- _What you are asked to do_
Update the listing, starting at its first line and ending at the line that contains "coord(1262,27)", so that "Screen dimensions" reads "Screen size" and nothing else changes.

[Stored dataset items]
☆ ☆ ☆ ☆

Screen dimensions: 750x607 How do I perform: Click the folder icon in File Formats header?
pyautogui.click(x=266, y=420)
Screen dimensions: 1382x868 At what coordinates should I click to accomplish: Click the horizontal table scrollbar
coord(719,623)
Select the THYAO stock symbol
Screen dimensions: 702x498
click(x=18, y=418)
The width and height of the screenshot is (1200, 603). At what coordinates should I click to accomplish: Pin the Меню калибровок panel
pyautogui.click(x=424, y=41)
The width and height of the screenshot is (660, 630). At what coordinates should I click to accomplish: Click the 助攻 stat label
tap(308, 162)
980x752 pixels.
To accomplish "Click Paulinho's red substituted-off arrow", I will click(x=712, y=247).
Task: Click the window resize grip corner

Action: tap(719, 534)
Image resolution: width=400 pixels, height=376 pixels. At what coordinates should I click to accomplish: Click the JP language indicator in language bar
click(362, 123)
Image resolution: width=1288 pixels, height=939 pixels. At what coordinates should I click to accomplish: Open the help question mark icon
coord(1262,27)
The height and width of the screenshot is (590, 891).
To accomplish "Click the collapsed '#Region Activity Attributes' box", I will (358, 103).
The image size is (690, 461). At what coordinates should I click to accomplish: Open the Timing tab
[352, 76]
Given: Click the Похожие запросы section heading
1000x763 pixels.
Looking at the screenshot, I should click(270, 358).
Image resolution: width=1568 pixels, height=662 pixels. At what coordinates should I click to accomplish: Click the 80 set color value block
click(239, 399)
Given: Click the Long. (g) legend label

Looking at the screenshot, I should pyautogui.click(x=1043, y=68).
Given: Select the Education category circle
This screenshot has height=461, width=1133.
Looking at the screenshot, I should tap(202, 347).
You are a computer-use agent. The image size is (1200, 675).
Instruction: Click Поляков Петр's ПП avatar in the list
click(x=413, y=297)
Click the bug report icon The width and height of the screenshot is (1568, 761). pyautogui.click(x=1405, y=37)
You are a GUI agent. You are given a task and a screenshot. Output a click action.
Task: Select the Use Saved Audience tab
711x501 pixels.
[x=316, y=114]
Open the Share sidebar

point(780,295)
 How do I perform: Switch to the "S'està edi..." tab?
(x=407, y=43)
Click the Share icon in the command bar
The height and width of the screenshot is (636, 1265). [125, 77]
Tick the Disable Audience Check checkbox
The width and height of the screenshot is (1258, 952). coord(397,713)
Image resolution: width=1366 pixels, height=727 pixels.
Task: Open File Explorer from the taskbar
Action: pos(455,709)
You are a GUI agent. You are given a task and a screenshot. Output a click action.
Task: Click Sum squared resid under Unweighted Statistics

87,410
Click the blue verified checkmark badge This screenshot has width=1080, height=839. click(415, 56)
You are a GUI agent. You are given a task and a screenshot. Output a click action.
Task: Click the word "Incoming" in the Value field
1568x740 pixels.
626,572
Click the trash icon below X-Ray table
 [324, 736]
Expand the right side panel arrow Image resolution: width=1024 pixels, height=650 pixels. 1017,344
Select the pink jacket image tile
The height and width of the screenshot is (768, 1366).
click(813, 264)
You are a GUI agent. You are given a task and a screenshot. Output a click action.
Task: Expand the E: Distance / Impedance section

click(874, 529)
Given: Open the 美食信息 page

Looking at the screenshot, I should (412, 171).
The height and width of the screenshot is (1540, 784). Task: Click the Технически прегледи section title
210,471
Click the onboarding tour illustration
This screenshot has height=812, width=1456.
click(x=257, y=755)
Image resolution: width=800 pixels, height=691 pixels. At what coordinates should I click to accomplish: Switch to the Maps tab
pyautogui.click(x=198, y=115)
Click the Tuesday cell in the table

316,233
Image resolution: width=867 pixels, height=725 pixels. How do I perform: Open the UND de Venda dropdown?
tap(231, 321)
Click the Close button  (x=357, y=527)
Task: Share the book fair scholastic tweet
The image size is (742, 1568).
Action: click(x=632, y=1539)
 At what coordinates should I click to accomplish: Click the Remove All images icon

☆ ☆ ☆ ☆

- _Answer_
Screen size: 750x607 How do I perform: Click the folder icon in File Formats header?
pyautogui.click(x=266, y=420)
Screen size: 1382x868 At what coordinates should I click to accomplish: Click the horizontal table scrollbar
coord(719,623)
Select the THYAO stock symbol
Screen size: 702x498
click(x=18, y=418)
The width and height of the screenshot is (1200, 603). At what coordinates should I click to accomplish: Pin the Меню калибровок panel
pyautogui.click(x=424, y=41)
The width and height of the screenshot is (660, 630). At what coordinates should I click to accomplish: Click the 助攻 stat label
tap(308, 162)
980x752 pixels.
To accomplish "Click Paulinho's red substituted-off arrow", I will click(x=712, y=247).
Task: Click the window resize grip corner

Action: tap(719, 534)
Image resolution: width=400 pixels, height=376 pixels. At what coordinates should I click to accomplish: Click the JP language indicator in language bar
click(362, 123)
Image resolution: width=1288 pixels, height=939 pixels. At what coordinates should I click to accomplish: Open the help question mark icon
coord(1262,27)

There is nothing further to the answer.